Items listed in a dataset
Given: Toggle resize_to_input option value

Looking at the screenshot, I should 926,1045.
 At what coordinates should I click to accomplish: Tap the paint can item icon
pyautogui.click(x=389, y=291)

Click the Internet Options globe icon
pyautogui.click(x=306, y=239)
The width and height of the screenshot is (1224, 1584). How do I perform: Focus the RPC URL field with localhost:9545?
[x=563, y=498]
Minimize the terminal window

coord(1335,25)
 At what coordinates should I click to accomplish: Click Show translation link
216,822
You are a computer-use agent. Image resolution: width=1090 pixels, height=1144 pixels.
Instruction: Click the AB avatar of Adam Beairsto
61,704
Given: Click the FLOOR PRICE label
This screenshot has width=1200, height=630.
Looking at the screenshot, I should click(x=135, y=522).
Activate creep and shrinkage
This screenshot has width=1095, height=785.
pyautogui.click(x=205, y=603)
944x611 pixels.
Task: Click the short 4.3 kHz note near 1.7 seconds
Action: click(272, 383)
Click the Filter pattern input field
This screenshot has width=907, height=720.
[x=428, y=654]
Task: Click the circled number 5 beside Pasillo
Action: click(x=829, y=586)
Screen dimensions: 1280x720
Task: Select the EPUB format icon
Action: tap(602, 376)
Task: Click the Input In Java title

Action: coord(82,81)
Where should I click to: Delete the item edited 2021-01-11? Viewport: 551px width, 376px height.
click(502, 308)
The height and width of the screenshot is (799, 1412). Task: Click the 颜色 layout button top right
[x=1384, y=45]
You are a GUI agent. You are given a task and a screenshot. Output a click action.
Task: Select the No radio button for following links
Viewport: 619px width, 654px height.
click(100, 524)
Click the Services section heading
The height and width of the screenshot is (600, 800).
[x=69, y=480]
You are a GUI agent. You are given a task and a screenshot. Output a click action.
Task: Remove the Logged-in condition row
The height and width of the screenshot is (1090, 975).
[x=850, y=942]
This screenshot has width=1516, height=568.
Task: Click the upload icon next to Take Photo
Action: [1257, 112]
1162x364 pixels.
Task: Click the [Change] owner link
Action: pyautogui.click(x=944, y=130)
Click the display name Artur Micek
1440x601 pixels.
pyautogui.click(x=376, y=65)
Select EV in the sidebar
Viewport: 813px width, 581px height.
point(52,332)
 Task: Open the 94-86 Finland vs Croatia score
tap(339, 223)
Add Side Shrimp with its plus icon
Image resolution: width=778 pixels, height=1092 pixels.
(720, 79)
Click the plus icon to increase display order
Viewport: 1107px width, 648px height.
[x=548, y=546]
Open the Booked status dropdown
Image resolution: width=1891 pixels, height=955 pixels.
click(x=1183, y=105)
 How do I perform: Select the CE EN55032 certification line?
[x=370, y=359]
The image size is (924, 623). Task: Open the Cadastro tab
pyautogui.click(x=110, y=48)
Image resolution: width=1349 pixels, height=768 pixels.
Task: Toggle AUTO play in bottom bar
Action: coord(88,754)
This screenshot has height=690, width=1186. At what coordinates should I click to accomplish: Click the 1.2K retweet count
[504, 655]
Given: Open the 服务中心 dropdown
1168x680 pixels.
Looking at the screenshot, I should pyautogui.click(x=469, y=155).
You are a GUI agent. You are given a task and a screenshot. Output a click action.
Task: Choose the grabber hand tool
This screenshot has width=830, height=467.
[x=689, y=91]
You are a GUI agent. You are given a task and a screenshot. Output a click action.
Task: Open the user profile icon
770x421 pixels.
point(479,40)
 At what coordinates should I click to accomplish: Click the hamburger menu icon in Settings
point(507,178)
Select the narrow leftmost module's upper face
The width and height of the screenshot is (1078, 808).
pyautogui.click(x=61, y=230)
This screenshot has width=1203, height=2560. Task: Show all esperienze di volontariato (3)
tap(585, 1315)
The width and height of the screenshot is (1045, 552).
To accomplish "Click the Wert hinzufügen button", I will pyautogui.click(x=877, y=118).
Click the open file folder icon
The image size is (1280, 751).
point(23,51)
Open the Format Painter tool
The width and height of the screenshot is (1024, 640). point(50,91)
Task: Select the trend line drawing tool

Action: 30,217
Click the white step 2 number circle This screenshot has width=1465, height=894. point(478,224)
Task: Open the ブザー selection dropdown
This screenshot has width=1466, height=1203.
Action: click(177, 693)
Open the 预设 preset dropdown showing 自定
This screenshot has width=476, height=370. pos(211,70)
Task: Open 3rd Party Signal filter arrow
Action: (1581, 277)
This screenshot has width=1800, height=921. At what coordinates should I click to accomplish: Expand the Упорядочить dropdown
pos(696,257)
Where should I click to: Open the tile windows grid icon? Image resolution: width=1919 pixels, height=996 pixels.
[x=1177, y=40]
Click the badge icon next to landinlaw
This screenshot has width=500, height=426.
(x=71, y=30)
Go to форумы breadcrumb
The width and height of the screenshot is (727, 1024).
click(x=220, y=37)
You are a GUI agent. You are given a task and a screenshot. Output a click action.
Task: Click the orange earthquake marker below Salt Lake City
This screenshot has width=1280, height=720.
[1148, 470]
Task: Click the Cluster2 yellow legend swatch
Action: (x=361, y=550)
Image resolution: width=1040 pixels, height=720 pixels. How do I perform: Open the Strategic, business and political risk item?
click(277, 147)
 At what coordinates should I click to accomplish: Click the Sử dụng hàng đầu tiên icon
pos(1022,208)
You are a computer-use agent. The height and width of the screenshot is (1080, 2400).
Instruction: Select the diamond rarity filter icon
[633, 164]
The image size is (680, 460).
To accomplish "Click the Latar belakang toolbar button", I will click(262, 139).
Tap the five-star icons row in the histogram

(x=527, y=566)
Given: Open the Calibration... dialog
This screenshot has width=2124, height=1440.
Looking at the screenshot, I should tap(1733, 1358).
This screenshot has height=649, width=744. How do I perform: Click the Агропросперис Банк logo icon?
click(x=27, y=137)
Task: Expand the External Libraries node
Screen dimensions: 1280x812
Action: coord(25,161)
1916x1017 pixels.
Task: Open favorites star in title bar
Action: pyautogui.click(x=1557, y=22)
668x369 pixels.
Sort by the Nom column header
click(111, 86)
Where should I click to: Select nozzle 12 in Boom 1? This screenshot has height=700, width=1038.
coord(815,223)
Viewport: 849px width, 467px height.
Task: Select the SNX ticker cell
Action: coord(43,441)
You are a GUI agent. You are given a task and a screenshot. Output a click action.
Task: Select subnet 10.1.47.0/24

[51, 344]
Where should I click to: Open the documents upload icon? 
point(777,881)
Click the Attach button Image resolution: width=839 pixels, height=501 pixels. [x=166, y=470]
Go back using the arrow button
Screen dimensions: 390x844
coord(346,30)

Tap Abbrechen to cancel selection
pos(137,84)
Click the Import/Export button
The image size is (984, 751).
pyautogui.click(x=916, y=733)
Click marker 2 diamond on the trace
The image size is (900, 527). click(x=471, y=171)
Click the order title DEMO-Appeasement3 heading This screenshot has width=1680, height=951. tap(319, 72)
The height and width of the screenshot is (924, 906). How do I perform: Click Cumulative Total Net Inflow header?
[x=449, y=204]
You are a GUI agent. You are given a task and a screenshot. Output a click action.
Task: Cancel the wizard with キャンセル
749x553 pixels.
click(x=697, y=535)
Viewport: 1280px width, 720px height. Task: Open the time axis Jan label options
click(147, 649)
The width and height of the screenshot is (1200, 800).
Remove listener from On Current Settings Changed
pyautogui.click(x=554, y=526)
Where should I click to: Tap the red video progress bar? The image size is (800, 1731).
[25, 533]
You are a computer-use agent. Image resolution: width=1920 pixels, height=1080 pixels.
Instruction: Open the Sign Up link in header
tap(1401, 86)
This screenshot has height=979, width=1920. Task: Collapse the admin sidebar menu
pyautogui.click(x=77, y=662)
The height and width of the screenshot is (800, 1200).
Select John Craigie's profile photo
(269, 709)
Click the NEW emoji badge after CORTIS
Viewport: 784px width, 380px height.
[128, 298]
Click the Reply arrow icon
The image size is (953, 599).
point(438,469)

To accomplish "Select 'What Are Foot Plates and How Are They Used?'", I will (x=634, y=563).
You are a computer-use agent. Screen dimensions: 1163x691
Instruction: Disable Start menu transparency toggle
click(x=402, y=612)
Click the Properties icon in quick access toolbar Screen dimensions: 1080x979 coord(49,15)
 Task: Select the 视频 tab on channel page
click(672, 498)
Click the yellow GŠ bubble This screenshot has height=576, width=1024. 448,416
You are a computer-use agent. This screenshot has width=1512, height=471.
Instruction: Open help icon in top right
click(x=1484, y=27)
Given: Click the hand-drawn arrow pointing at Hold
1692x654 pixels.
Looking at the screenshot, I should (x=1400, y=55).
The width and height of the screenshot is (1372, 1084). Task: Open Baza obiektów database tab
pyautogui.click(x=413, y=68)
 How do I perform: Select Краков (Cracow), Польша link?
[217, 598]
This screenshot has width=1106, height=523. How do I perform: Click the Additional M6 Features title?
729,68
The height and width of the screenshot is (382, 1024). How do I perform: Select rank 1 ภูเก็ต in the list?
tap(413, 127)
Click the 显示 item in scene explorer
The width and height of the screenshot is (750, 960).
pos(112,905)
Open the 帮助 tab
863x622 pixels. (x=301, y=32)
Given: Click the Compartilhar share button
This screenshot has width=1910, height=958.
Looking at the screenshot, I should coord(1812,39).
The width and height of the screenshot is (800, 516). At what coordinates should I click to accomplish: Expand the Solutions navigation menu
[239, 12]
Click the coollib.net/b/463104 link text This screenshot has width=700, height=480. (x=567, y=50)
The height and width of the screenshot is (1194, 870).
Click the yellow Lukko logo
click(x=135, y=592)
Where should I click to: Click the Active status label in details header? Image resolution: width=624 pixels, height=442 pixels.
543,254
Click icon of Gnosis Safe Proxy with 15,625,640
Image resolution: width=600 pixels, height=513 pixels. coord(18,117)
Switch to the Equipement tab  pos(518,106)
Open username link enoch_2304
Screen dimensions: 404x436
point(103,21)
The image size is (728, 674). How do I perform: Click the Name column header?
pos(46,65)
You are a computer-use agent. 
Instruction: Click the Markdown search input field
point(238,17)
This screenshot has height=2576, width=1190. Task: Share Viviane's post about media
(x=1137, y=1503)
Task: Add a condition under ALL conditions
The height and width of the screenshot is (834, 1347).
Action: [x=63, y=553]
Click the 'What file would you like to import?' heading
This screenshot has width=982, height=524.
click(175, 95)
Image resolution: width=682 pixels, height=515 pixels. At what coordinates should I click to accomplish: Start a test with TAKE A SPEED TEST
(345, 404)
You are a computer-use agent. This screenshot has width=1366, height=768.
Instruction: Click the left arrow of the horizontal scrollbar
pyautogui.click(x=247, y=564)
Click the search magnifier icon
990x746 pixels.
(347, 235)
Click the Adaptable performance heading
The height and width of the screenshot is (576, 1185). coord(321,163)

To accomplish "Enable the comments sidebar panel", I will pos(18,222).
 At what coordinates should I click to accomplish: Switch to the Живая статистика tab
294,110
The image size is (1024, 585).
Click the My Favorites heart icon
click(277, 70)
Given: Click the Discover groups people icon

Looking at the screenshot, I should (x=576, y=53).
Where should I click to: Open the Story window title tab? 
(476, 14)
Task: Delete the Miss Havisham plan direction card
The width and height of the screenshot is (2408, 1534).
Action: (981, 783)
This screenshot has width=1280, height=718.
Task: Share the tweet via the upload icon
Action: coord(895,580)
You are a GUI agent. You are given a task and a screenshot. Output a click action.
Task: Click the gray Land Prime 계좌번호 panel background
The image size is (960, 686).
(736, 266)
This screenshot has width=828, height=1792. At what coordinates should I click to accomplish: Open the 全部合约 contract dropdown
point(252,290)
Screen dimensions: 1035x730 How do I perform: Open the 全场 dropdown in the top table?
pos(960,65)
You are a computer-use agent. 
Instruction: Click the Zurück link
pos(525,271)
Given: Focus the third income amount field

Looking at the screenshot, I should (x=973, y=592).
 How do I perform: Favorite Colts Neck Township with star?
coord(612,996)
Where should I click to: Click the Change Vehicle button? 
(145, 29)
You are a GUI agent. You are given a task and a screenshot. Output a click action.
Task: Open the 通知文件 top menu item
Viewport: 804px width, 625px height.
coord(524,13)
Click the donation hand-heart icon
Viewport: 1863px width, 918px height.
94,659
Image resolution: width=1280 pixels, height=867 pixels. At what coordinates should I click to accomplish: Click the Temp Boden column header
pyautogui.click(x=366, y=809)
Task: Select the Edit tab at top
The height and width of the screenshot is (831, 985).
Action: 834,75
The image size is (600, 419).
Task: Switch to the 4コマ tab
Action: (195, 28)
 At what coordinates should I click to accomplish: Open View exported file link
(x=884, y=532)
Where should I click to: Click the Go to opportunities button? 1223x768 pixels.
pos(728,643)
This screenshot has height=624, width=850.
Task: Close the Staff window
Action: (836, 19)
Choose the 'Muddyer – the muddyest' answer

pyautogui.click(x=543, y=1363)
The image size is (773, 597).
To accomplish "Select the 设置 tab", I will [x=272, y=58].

• _EXERCISE AIM_: All lines of the entries containing the string "will" must be shown in full.

• _EXPECTED ANSWER_:
To accomplish "Click the Wert hinzufügen button", I will pyautogui.click(x=877, y=118).
To accomplish "Click the Latar belakang toolbar button", I will click(262, 139).
To accomplish "Select 'What Are Foot Plates and How Are They Used?'", I will (x=634, y=563).
To accomplish "Enable the comments sidebar panel", I will pos(18,222).
To accomplish "Select the 设置 tab", I will [x=272, y=58].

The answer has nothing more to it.